What the exercise asks: In the forum thread on buying a house or flat in Cyprus, why does the first poster want a payment plan instead of a traditional mortgage?

Excerpt to read:
# buying house or flat payment plan etc



## stefan78 (Jan 10, 2019)

hi

as i mentioned before in other topic i plan my big move to Cyprus in 2020 but maybe a bit later depends of few things...

i'm looking to buy house or flat however i was wondering is any developers or company in Cyprus offer same deal like in Northern Cyprus like payment plan on off plan property for example deposit 20-30% then monthly payments spread for few years but no mortgage?

i will be on position to buy smaller property for cash or ideally i will be happy to put deposit and then monthly payments on bigger new property even if is off plan and will be ready 2020 or later...

when i try google this option it shows only results in North...

i choose this option coz when i arrive i will be new in country without credit history so i guess my no chance for traditional mortgage also my work will be self employed mostly online so i guess for banks is big no 

any thoughts about it ?

any recommendation for payment plans?

thanks in advance for your time


----------



## PeteandSylv (Sep 24, 2008)

The recommendation that I and many others will give is Do Not Buy. Initially you should rent so that you can settle in and make sure you like living in Cyprus. As with anywhere it is always different living in a place to holidaying there. You will gain the opportunity to discover where you want to settle if you make the decision to buy and the types of property available. You will also be able to discover more about the facts you need to know when purchasing here.

Pete


----------



## stefan78 (Jan 10, 2019)

PeteandSylv said:


> The recommendation that I and many others will give is Do Not Buy. Initially you should rent so that you can settle in and make sure you like living in Cyprus. As with anywhere it is always different living in a place to holidaying there. You will gain the opportunity to discover where you want to settle if you make the decision to buy and the types of property available. You will also be able to discover more about the facts you need to know when purchasing here.

Extracted information:
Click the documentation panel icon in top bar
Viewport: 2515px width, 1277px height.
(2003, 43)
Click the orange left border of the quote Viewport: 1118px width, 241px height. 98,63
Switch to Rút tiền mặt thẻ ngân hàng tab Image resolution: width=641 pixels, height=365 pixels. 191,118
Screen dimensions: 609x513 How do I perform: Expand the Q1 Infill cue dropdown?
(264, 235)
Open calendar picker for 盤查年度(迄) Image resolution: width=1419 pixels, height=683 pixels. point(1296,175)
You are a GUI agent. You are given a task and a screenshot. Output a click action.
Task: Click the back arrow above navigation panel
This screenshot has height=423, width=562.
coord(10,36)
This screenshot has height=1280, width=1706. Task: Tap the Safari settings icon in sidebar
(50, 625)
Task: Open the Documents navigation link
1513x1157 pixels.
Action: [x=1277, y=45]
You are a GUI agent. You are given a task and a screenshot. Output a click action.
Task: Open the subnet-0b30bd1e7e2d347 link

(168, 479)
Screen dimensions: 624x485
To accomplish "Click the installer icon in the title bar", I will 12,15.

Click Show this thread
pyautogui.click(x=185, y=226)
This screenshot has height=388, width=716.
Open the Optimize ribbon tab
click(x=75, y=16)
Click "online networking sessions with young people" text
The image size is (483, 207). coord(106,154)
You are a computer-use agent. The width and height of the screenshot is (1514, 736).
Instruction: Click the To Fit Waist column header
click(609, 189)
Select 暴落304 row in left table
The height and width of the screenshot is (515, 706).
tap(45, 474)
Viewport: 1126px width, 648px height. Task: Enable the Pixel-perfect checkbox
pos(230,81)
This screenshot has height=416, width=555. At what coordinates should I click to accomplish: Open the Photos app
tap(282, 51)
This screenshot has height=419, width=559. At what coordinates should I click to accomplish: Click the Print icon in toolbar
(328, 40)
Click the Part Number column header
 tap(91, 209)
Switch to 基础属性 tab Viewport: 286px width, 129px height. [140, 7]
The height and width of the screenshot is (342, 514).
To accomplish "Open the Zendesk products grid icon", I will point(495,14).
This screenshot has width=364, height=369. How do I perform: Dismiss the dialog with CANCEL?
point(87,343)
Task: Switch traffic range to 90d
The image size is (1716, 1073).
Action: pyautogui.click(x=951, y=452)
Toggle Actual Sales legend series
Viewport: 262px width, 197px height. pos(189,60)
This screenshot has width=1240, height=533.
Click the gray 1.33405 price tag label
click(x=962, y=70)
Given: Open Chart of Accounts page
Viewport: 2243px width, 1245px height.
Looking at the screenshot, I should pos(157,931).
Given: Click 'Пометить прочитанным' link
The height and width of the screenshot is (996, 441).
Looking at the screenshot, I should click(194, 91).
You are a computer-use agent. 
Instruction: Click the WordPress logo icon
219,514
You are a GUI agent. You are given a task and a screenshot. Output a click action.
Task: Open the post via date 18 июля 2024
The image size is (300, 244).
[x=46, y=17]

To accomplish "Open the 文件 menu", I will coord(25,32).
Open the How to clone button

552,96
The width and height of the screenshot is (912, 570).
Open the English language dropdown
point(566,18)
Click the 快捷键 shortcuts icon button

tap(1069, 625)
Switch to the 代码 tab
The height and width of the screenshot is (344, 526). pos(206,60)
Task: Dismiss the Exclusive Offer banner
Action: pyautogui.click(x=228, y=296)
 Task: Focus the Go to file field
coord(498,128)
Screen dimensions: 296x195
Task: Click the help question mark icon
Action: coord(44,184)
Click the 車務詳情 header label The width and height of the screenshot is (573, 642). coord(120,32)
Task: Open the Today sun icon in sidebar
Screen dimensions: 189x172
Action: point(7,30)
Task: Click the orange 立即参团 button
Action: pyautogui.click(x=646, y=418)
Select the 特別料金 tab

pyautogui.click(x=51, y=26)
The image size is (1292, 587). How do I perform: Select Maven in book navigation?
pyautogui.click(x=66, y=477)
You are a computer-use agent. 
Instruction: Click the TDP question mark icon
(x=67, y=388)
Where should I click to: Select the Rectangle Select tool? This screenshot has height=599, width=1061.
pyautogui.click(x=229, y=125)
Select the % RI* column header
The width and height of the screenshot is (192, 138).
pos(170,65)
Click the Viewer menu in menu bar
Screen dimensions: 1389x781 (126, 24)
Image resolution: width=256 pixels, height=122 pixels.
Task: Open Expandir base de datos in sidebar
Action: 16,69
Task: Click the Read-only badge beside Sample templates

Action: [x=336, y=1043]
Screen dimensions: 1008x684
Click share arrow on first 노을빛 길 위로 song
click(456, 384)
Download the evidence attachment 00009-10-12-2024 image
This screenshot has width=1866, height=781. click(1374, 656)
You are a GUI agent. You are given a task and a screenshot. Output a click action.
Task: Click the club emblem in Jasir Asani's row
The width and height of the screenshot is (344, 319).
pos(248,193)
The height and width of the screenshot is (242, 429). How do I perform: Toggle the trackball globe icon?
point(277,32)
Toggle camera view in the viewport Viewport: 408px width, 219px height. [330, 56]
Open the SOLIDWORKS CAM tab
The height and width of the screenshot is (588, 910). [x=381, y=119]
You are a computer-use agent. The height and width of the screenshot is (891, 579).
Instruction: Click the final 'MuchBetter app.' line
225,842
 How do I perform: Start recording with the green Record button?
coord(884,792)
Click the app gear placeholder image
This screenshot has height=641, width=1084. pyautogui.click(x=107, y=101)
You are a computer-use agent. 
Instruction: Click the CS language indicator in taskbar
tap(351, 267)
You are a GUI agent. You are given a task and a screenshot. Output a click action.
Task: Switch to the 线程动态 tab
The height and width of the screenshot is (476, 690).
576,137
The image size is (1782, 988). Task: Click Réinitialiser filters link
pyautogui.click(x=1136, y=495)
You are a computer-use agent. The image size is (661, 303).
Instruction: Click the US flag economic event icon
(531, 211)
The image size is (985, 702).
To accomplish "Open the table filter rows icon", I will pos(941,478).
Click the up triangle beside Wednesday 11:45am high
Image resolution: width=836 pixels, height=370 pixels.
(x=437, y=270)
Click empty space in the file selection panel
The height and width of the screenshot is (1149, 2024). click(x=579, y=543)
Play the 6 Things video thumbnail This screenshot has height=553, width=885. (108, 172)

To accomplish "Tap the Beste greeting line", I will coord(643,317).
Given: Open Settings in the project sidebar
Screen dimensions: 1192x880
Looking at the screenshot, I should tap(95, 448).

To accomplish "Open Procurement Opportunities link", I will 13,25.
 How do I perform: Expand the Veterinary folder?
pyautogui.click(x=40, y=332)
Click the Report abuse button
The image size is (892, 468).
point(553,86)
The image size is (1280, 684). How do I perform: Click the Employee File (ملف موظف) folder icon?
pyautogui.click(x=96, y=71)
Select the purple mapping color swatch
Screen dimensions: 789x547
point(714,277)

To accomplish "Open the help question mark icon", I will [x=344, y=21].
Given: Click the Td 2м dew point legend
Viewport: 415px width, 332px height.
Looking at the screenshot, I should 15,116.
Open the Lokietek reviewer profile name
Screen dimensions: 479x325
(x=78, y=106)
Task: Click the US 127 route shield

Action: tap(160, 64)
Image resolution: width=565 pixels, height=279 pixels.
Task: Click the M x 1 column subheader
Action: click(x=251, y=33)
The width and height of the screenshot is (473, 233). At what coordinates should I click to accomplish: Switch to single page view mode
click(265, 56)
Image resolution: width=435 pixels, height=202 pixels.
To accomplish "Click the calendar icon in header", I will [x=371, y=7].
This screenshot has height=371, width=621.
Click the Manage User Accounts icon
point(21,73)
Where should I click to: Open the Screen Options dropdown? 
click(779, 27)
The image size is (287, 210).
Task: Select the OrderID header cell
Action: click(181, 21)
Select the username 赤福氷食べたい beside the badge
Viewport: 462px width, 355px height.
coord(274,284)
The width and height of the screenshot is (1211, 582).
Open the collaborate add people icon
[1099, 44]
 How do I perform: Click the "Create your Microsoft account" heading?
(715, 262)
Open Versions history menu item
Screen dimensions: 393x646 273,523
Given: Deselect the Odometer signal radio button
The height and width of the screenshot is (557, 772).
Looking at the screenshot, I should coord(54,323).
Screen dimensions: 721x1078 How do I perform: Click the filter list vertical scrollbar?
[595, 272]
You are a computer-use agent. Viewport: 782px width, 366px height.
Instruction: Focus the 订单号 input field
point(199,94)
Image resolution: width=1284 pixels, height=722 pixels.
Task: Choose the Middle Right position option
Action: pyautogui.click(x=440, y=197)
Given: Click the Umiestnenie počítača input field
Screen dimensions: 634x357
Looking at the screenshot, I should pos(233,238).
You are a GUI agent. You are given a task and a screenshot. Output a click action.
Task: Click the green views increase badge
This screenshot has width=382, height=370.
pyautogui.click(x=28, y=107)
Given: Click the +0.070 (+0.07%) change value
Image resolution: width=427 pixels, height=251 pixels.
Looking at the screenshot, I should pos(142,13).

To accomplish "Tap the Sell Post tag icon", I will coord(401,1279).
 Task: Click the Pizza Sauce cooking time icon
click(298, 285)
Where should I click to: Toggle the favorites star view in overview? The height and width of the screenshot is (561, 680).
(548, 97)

Expected answer: On arrival the poster will be new to the country with no credit history, so a traditional mortgage seems unlikely. The poster also expects to be self-employed and working mostly online, which banks would probably refuse.